L’obiettivo di inflazione del 2% appare comunque ancora lontano e non sarà certo tema di inizio 2023.
Un rialzo dei tassi di 75 punti base a settembre è così da mettere in cantiere e il dollaro ha subito trovato la forza per riprendere quota. Il differenziale tassi con l’euro si allarga e le misure per contrastare l’inflazione messe in campo comincia a dare i suoi frutti a differenza di una zona Euro dove vige l’incertezza. Lo stesso dicasi per i differenziali di crescita in evidente allargamento per l’impatto decisamente meno forte sui costi energetici negli States rispetto a Eurolandia.
La crescita economica sarà comunque rallentata in America e l’aumento dei tassi porterà un po’ più di disoccupazione e un rallentamento nel mercato immobiliare. Fallire però sarebbe fatale a detta di Powell con effetti devastanti destinati a protrarsi per anni.

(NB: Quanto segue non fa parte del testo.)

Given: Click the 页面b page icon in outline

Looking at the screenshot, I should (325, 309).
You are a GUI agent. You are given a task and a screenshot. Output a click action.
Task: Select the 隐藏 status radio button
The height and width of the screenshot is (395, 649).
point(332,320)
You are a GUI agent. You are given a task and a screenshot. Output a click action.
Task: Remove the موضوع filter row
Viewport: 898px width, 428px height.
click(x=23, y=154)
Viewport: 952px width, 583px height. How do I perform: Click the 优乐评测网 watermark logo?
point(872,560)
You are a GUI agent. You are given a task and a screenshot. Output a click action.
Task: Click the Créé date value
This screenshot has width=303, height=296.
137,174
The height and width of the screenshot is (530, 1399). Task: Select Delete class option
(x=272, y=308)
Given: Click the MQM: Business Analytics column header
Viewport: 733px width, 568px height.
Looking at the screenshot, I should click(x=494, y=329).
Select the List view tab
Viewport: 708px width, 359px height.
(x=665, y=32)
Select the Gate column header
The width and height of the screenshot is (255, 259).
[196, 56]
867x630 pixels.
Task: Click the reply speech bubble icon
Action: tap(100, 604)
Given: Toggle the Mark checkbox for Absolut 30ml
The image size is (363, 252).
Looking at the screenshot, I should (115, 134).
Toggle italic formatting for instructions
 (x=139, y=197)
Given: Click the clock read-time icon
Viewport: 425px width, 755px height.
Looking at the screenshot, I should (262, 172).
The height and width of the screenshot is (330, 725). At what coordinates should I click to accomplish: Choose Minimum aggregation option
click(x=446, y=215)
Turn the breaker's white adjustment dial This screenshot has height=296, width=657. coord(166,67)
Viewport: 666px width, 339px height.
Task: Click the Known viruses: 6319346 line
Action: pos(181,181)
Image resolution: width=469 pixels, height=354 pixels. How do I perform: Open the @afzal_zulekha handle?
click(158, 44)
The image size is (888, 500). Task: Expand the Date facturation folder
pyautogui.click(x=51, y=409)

Ma il cuore della crisi rimane l’Europa. Il prezzo del gas e dell’elettricità è fuori controllo a causa della fortissima speculazione in atto su un mercato che deve fare i conti con lo stop delle forniture di energia da parte della Russia. L’inflazione galoppa scendendo sempre più velocemente a valle anche su prodotti apparentemente poco legati al costo dell’energia come quelli di base.
I Governi europei sono chiamati ad interventi risolutivi e la BCE nel frattempo dovrà gestire un crescente rischio Italia in vista delle elezioni di fine settembre e la debolezza dell’euro che automaticamente alimenta l’inflazione. Atteso un rialzo da 50 punti base con scommesse più aggressive fino a 75 punti base nel prossimo meeting. Sarebbe questo un argine al ribasso dell’euro.
L’analisi tecnica supporta il dollaro su tutte le scansioni temporali. Lungo, medio e breve termine dicono che il tori sul biglietto verde è dominante. Il grafico daily ad esempio ci fa capire quali sono i livelli di resistenza chiave per le prossime settimane. Intanto 1,025 e 1,035 rappresentano le bande inferiori e superiori delle Ichimoku cloud. Poco sotto la down trend line che bene ha fatto a metà agosto. Solo sopra 1,035 si potrà cominciare a ragionare sulla formazione di un bottom primario su EurUsd.
Un minimo primario oggi ci sembra però ancora prematuro. Osservando le bande di Bollinger su scala mensile notiamo come per l’ottavo mese consecutivo EurUsd si sta arrampicando sulla banda inferiore. Segno che il trend ribassista è vigoroso. Segno che serve prima di tutto una fase di stasi nella discesa per diverse settimane con tanto di minimo sopra la banca di Bollinger inferiore. L’autunno potrebbe non essere facile per l’euro.